• Dataset content
BEGIN

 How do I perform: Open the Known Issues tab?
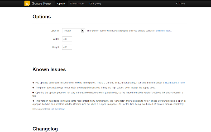tap(77, 4)
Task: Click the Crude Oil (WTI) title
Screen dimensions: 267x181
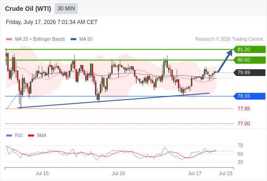Action: (28, 9)
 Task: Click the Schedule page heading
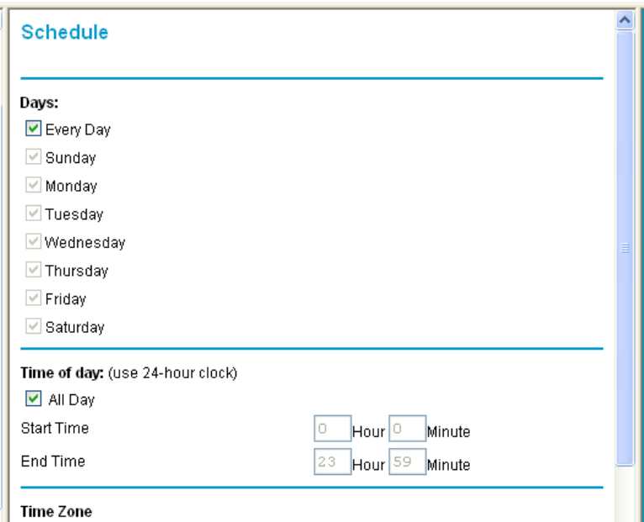(x=65, y=33)
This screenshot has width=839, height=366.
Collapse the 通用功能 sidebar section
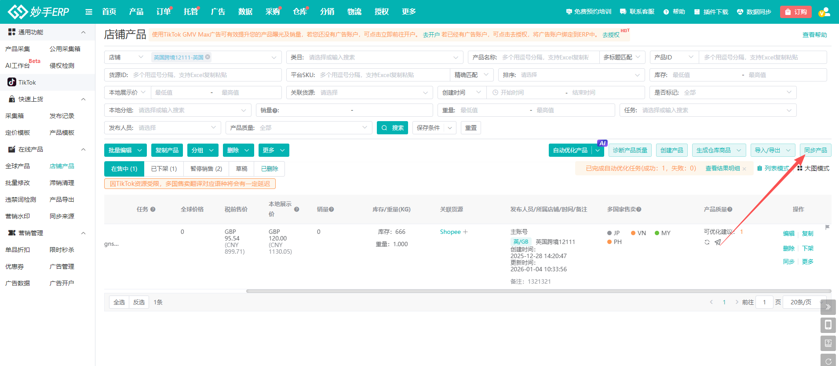[83, 32]
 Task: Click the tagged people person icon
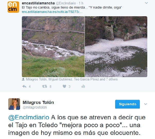tap(23, 79)
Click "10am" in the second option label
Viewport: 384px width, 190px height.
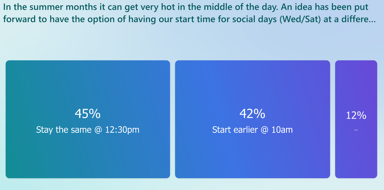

END

• Work item
List every line above that contains the word "height".

• Response area
This screenshot has width=839, height=366.
Viewport: 384px width, 190px height.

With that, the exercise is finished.